Since living on the Monterey peninsula, I have encountered many ostracizing situations. I have been rumored to be the second Black woman to work at a police department in its 20-year history. I have been part of a workplace where criminal incidents disaffirmed Black beauty, and subsequent responses were received as disingenuous to our belonging and well-being despite our dedication to that workplace. I have worked with a community association where my views were questioned because my social, economic, and cultural background differed from my counterparts. I have heard allegations of disparate treatment towards BIPOC individuals from people in positions of authority and listened to stories of microinvalidation. I have sat in my home and watched horrified news of recent events where high school officials were said to have made disparaging remarks, and Black teens felt threatened by Black-face antics committed by their classmates. While faced with these discouraging experiences, perhaps most discomforting is the reality that my dedication to sacrifice my labor at the expense of my well-being is not energy equally matched by people from privileged identities who share and benefit from the same space. With a particular focus on DEI, I often sit at tables where the same courageous few are dialoguing transparently, challenging themselves and others, and providing grace to grow. The perceived disinterest and trivialization from the majority call into question the values of colleagues and counterparts who share in DEI policy development, other initiatives, or who otherwise serve in positions that directly impact communities. I find myself wondering about the realism of accomplishing change while bracing myself to hear justifications for why the change I seek is challenging to effect, thanks to systemic blockages.

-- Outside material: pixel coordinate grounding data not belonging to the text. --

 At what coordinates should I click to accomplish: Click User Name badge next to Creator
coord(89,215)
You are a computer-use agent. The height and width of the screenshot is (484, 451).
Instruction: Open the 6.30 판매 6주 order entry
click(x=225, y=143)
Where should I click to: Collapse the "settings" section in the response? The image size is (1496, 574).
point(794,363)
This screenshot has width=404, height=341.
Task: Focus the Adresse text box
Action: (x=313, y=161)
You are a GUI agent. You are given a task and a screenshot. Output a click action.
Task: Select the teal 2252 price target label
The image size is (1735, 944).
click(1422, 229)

The exhaustion from racial battle fatigue that I feel remains a daunting overcast in addition to the everyday humanistic struggles relatable to people everywhere. After my lived-through experiences amid environments that discount my community’s brilliance, here is what I have come to know:

  • Advancing racial and social justice demands willingness, commitment, dedication, bravery, and amenable participation from a struggle’s privileged group.
  • It is not enough for allies to advocate. It is not enough for allies to provide emotional support, and sitting at the table without engaging is unacceptable.

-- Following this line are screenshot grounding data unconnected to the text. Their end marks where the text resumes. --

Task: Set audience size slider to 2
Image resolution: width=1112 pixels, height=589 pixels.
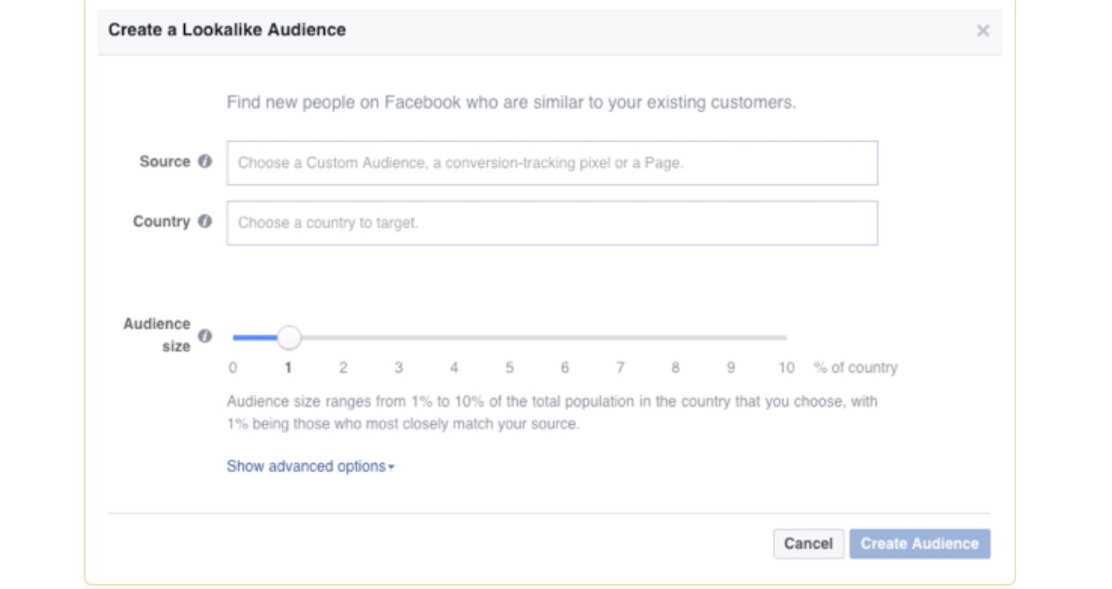Action: [x=343, y=338]
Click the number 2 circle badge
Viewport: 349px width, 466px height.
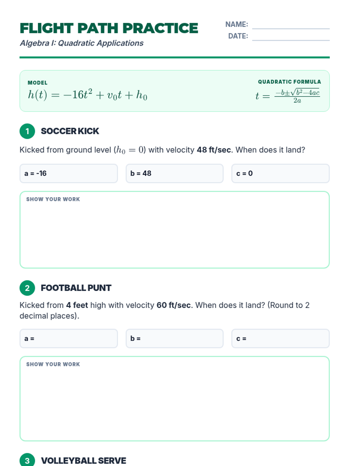click(27, 288)
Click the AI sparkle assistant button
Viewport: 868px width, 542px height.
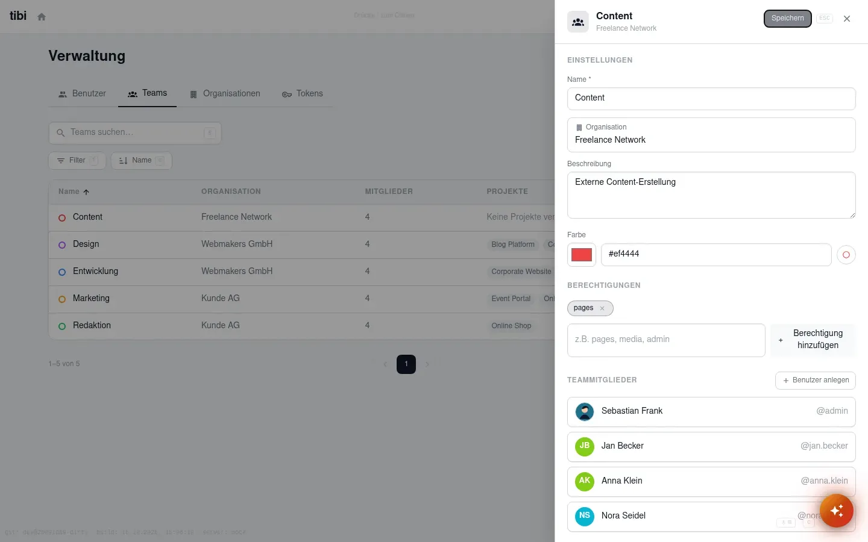click(836, 511)
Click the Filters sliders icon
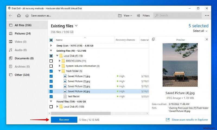 (139, 15)
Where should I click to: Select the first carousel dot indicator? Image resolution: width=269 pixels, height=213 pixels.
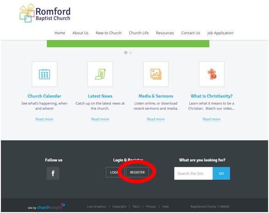pos(126,53)
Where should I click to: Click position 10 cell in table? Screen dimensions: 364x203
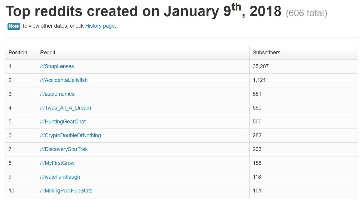[x=21, y=191]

  • Space mindfulness is critical to inclusion and equity work. However, racial equity movements require that white-identifying persons encourage passionate testimonies of the BIPOC experience and recommendations for change, followed by their vocalized support and leadership toward implementation strategies and tactics.

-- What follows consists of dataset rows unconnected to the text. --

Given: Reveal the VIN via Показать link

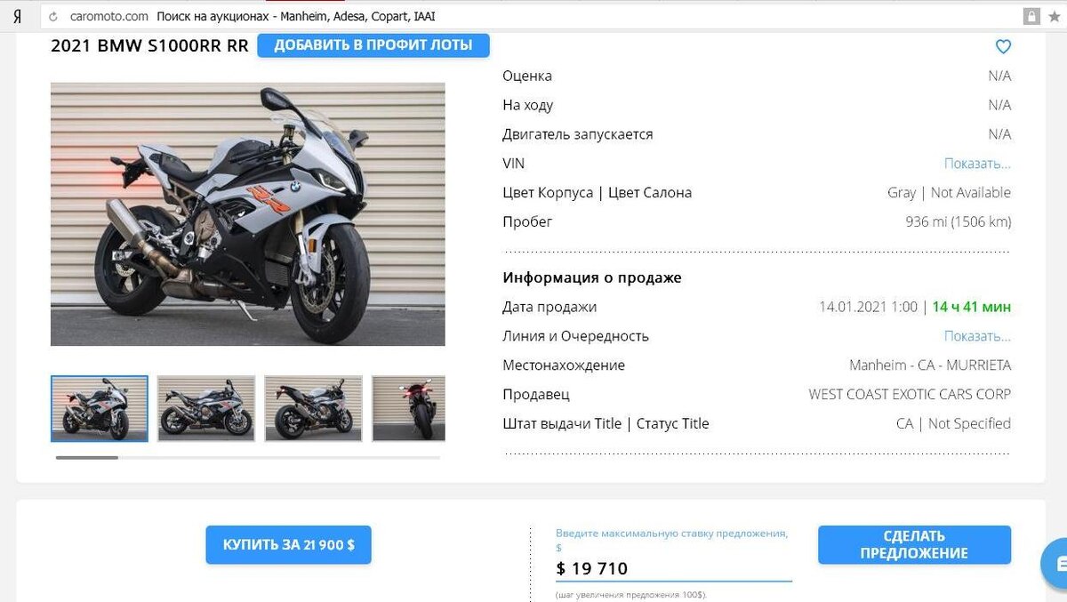Looking at the screenshot, I should 976,163.
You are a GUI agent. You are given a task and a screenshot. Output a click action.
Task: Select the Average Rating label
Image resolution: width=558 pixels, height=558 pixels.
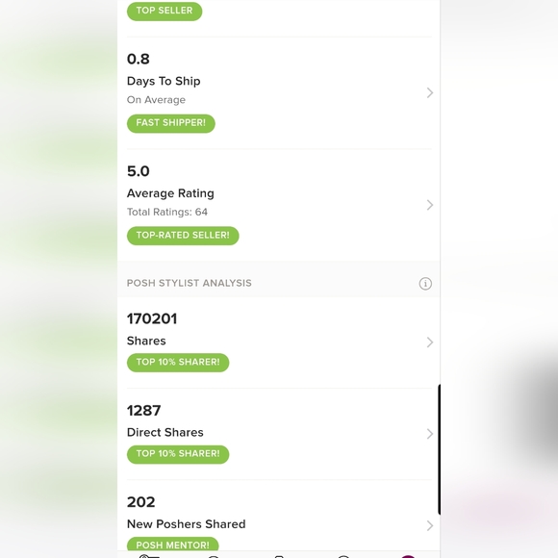[x=170, y=193]
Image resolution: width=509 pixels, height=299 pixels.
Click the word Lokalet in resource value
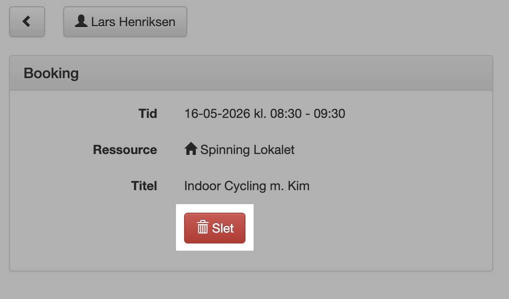274,150
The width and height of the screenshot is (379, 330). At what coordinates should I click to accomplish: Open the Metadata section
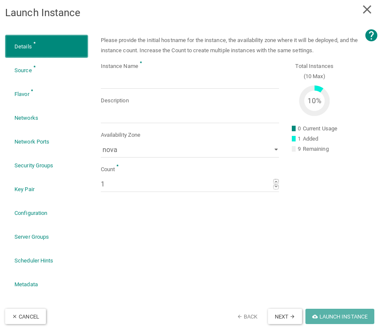point(26,284)
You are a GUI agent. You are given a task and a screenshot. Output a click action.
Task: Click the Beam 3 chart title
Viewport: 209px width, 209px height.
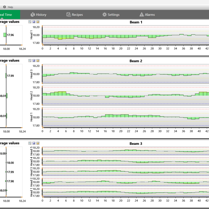click(136, 144)
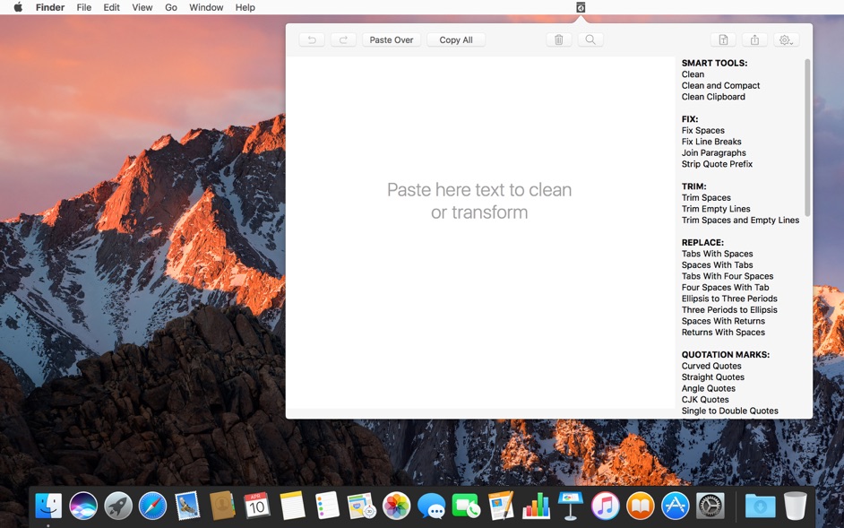Image resolution: width=844 pixels, height=528 pixels.
Task: Open the Edit menu
Action: click(x=111, y=7)
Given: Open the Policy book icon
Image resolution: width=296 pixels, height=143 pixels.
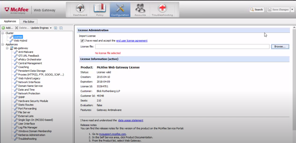Looking at the screenshot, I should [x=100, y=8].
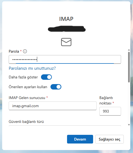Turn off Önerilen ayarları kullan toggle
Viewport: 133px width, 153px height.
pyautogui.click(x=56, y=87)
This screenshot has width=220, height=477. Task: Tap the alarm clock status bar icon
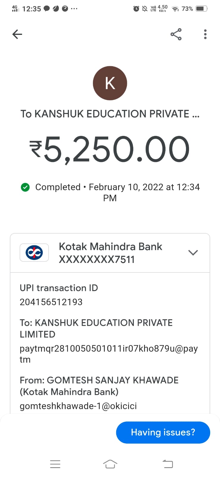coord(136,9)
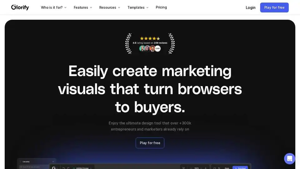The image size is (300, 169).
Task: Click the Login link
Action: click(x=250, y=8)
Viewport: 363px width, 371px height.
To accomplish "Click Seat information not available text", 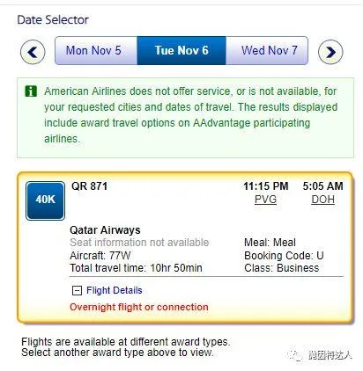I will pyautogui.click(x=139, y=243).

  • We need brave warriors who take up mantles in spaces where their privilege grants them access. We need folks who directly challenge the pejorative meaning of the phrase “warrior” and accomplices to impede systemic racism, colonization, and white supremacy.   

I hope that allies who are uncertain of their position will read this and gain clarity. I understand your position and how doubtful it may be to know when to sit, listen, or act. Nevertheless, I say to you that your fears cannot outweigh the struggle. Your uncertainty cannot be greater than the risk we take. Your hesitancy must be broken, and your fragility must end. We need honesty about your social self-view. We need you to cross lines of difference and sow competency until the systems of oppression are whittled away by attacking the root.

To the uncertain ally, let me be clear: We need you to be a practicing anti-racist until we live in a post-racial society.